PROMPT
Begin the reply with the line containing "This screenshot has height=785, width=1177." and end it with the final line of the listing, reproducing every line between exactly and adding nothing.

- Opening Delimiter -

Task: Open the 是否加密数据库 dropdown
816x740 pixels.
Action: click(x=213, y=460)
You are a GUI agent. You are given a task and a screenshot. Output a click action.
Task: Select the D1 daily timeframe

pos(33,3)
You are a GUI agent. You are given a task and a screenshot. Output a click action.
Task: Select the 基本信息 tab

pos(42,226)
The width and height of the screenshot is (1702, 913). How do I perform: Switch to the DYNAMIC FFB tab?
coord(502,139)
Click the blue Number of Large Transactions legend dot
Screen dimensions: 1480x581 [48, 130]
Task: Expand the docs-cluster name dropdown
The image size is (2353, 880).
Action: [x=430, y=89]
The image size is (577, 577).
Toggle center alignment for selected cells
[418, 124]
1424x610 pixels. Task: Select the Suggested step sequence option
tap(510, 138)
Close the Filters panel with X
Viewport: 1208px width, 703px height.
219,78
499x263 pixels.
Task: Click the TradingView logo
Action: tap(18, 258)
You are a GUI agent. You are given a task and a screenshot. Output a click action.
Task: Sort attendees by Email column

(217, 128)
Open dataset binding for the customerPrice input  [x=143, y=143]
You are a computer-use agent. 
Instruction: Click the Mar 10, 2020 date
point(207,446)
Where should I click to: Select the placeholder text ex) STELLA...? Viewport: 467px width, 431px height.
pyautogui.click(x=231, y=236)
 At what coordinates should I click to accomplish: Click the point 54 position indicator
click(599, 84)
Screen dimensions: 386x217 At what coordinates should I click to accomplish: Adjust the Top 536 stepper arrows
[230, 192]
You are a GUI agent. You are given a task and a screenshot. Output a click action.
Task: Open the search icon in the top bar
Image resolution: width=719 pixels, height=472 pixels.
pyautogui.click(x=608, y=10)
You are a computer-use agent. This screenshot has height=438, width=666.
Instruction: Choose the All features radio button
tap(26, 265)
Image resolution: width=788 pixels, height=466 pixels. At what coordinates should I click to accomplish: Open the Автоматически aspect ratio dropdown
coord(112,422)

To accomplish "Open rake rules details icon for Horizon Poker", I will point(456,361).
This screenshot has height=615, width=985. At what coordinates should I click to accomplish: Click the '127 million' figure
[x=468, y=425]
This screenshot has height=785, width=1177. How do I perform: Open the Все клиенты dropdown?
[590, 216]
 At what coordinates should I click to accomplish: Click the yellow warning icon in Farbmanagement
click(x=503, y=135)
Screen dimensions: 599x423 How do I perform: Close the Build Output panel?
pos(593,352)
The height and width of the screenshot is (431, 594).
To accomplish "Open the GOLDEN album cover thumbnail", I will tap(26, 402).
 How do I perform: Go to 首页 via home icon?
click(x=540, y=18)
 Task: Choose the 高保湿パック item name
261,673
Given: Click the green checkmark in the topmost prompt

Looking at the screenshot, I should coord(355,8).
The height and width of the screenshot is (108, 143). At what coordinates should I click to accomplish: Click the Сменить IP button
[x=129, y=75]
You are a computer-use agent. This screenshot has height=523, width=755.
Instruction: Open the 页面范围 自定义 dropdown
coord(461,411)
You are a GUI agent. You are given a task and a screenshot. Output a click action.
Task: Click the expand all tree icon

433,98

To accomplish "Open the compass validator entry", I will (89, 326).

- Closing Delimiter -

ANSWER TO THIS TASK
This screenshot has height=785, width=1177. How do I perform: Open the Все клиенты dropdown?
[590, 216]
 At what coordinates should I click to accomplish: Click the yellow warning icon in Farbmanagement
click(x=503, y=135)
Screen dimensions: 599x423 How do I perform: Close the Build Output panel?
pos(593,352)
The height and width of the screenshot is (431, 594).
To accomplish "Open the GOLDEN album cover thumbnail", I will tap(26, 402).
 How do I perform: Go to 首页 via home icon?
click(x=540, y=18)
 Task: Choose the 高保湿パック item name
261,673
Given: Click the green checkmark in the topmost prompt

Looking at the screenshot, I should coord(355,8).
The height and width of the screenshot is (108, 143). At what coordinates should I click to accomplish: Click the Сменить IP button
[x=129, y=75]
You are a computer-use agent. This screenshot has height=523, width=755.
Instruction: Open the 页面范围 自定义 dropdown
coord(461,411)
You are a GUI agent. You are given a task and a screenshot. Output a click action.
Task: Click the expand all tree icon

433,98

To accomplish "Open the compass validator entry", I will (89, 326).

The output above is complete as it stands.